▶ **EXERCISE GOAL**: Repeat all of the data exactly. Leave nothing out.

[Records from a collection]
————————

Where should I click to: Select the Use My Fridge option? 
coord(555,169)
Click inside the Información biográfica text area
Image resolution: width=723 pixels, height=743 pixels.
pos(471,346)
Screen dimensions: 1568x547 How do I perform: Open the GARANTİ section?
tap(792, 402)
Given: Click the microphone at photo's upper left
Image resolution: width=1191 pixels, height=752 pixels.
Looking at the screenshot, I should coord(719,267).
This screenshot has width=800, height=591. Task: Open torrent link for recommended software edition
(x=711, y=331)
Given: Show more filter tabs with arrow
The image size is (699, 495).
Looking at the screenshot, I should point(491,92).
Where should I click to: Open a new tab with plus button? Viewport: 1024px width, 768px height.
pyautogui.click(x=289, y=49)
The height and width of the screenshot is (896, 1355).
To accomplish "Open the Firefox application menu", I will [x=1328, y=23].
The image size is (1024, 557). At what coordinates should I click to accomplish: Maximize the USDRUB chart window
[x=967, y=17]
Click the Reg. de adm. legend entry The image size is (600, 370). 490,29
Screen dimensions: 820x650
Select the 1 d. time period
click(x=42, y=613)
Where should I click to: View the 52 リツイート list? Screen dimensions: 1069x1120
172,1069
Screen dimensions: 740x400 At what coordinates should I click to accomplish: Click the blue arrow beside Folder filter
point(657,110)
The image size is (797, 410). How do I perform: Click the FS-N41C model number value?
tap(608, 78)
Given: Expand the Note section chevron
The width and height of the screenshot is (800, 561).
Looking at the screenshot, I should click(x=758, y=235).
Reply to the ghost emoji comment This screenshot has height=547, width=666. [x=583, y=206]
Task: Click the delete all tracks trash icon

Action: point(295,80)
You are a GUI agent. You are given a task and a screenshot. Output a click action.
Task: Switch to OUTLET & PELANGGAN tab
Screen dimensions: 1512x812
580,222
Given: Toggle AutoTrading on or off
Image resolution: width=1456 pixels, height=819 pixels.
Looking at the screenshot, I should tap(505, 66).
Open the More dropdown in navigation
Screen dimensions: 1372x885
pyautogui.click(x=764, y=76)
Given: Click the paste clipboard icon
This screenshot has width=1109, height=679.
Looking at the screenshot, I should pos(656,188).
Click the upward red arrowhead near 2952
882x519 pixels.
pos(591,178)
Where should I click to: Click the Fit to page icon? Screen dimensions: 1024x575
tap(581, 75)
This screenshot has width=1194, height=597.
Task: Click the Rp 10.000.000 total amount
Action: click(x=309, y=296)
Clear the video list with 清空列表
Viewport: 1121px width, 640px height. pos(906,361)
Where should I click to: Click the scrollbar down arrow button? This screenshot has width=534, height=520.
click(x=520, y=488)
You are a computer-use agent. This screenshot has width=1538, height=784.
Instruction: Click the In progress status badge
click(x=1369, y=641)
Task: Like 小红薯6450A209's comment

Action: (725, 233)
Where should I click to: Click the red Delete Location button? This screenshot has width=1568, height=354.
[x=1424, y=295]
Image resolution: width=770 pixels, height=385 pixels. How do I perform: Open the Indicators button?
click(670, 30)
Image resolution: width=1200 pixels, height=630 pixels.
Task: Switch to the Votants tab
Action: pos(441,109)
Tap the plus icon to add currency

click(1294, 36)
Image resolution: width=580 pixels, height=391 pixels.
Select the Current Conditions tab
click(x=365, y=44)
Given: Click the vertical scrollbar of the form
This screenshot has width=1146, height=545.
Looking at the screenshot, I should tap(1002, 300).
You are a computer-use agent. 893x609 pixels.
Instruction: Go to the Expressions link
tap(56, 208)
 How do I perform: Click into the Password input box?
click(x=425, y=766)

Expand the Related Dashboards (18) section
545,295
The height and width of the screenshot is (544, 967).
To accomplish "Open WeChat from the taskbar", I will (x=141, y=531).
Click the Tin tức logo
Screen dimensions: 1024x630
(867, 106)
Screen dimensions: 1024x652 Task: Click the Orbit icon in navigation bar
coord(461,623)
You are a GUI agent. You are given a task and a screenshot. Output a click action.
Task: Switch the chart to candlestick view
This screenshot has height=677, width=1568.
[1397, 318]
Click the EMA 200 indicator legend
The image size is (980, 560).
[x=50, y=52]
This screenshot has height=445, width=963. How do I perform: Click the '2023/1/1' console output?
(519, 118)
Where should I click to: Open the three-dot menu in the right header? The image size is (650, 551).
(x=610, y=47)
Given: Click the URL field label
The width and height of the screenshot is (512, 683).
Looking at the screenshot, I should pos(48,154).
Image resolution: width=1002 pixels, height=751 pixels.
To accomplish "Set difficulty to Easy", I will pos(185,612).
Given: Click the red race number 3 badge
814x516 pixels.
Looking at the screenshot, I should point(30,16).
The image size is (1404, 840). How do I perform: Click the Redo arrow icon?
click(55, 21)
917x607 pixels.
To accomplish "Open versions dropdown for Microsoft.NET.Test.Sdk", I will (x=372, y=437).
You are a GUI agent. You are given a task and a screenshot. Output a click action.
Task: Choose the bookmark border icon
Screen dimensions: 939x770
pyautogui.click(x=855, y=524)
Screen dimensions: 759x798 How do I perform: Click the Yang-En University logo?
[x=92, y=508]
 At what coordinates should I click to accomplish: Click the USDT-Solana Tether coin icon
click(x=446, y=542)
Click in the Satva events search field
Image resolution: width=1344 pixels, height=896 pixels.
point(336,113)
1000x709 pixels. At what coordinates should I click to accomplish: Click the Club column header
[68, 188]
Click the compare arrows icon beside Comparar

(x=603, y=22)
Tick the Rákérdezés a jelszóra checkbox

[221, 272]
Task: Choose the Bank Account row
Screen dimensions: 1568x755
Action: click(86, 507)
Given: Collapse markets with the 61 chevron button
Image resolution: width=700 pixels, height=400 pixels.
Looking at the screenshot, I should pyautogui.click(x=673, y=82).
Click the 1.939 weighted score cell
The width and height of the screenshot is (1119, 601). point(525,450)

————————

▶ **PROBLEM SOLUTION**:
Where should I click to: Select the Use My Fridge option? 
coord(555,169)
Click inside the Información biográfica text area
Image resolution: width=723 pixels, height=743 pixels.
pos(471,346)
Screen dimensions: 1568x547 How do I perform: Open the GARANTİ section?
tap(792, 402)
Given: Click the microphone at photo's upper left
Image resolution: width=1191 pixels, height=752 pixels.
Looking at the screenshot, I should coord(719,267).
This screenshot has width=800, height=591. Task: Open torrent link for recommended software edition
(x=711, y=331)
Given: Show more filter tabs with arrow
The image size is (699, 495).
Looking at the screenshot, I should point(491,92).
Where should I click to: Open a new tab with plus button? Viewport: 1024px width, 768px height.
pyautogui.click(x=289, y=49)
The height and width of the screenshot is (896, 1355).
To accomplish "Open the Firefox application menu", I will [x=1328, y=23].
The image size is (1024, 557). At what coordinates should I click to accomplish: Maximize the USDRUB chart window
[x=967, y=17]
Click the Reg. de adm. legend entry The image size is (600, 370). 490,29
Screen dimensions: 820x650
Select the 1 d. time period
click(x=42, y=613)
Where should I click to: View the 52 リツイート list? Screen dimensions: 1069x1120
172,1069
Screen dimensions: 740x400 At what coordinates should I click to accomplish: Click the blue arrow beside Folder filter
point(657,110)
The image size is (797, 410). How do I perform: Click the FS-N41C model number value?
tap(608, 78)
Given: Expand the Note section chevron
The width and height of the screenshot is (800, 561).
Looking at the screenshot, I should click(x=758, y=235).
Reply to the ghost emoji comment This screenshot has height=547, width=666. [x=583, y=206]
Task: Click the delete all tracks trash icon

Action: point(295,80)
You are a GUI agent. You are given a task and a screenshot. Output a click action.
Task: Switch to OUTLET & PELANGGAN tab
Screen dimensions: 1512x812
580,222
Given: Toggle AutoTrading on or off
Image resolution: width=1456 pixels, height=819 pixels.
Looking at the screenshot, I should tap(505, 66).
Open the More dropdown in navigation
Screen dimensions: 1372x885
pyautogui.click(x=764, y=76)
Given: Click the paste clipboard icon
This screenshot has width=1109, height=679.
Looking at the screenshot, I should pos(656,188).
Click the upward red arrowhead near 2952
882x519 pixels.
pos(591,178)
Where should I click to: Click the Fit to page icon? Screen dimensions: 1024x575
tap(581, 75)
This screenshot has width=1194, height=597.
Task: Click the Rp 10.000.000 total amount
Action: click(x=309, y=296)
Clear the video list with 清空列表
Viewport: 1121px width, 640px height. pos(906,361)
Where should I click to: Click the scrollbar down arrow button? This screenshot has width=534, height=520.
click(x=520, y=488)
You are a computer-use agent. This screenshot has width=1538, height=784.
Instruction: Click the In progress status badge
click(x=1369, y=641)
Task: Like 小红薯6450A209's comment

Action: (725, 233)
Where should I click to: Click the red Delete Location button? This screenshot has width=1568, height=354.
[x=1424, y=295]
Image resolution: width=770 pixels, height=385 pixels. How do I perform: Open the Indicators button?
click(670, 30)
Image resolution: width=1200 pixels, height=630 pixels.
Task: Switch to the Votants tab
Action: pos(441,109)
Tap the plus icon to add currency

click(1294, 36)
Image resolution: width=580 pixels, height=391 pixels.
Select the Current Conditions tab
click(x=365, y=44)
Given: Click the vertical scrollbar of the form
This screenshot has width=1146, height=545.
Looking at the screenshot, I should tap(1002, 300).
You are a computer-use agent. 893x609 pixels.
Instruction: Go to the Expressions link
tap(56, 208)
 How do I perform: Click into the Password input box?
click(x=425, y=766)

Expand the Related Dashboards (18) section
545,295
The height and width of the screenshot is (544, 967).
To accomplish "Open WeChat from the taskbar", I will (x=141, y=531).
Click the Tin tức logo
Screen dimensions: 1024x630
(867, 106)
Screen dimensions: 1024x652 Task: Click the Orbit icon in navigation bar
coord(461,623)
You are a GUI agent. You are given a task and a screenshot. Output a click action.
Task: Switch the chart to candlestick view
This screenshot has height=677, width=1568.
[1397, 318]
Click the EMA 200 indicator legend
The image size is (980, 560).
[x=50, y=52]
This screenshot has height=445, width=963. How do I perform: Click the '2023/1/1' console output?
(519, 118)
Where should I click to: Open the three-dot menu in the right header? The image size is (650, 551).
(x=610, y=47)
Given: Click the URL field label
The width and height of the screenshot is (512, 683).
Looking at the screenshot, I should pos(48,154).
Image resolution: width=1002 pixels, height=751 pixels.
To accomplish "Set difficulty to Easy", I will pos(185,612).
Given: Click the red race number 3 badge
814x516 pixels.
Looking at the screenshot, I should point(30,16).
The image size is (1404, 840). How do I perform: Click the Redo arrow icon?
click(55, 21)
917x607 pixels.
To accomplish "Open versions dropdown for Microsoft.NET.Test.Sdk", I will (x=372, y=437).
You are a GUI agent. You are given a task and a screenshot. Output a click action.
Task: Choose the bookmark border icon
Screen dimensions: 939x770
pyautogui.click(x=855, y=524)
Screen dimensions: 759x798 How do I perform: Click the Yang-En University logo?
[x=92, y=508]
 At what coordinates should I click to accomplish: Click the USDT-Solana Tether coin icon
click(x=446, y=542)
Click in the Satva events search field
Image resolution: width=1344 pixels, height=896 pixels.
point(336,113)
1000x709 pixels. At what coordinates should I click to accomplish: Click the Club column header
[68, 188]
Click the compare arrows icon beside Comparar

(x=603, y=22)
Tick the Rákérdezés a jelszóra checkbox

[221, 272]
Task: Choose the Bank Account row
Screen dimensions: 1568x755
Action: click(86, 507)
Given: Collapse markets with the 61 chevron button
Image resolution: width=700 pixels, height=400 pixels.
Looking at the screenshot, I should pyautogui.click(x=673, y=82).
Click the 1.939 weighted score cell
The width and height of the screenshot is (1119, 601). point(525,450)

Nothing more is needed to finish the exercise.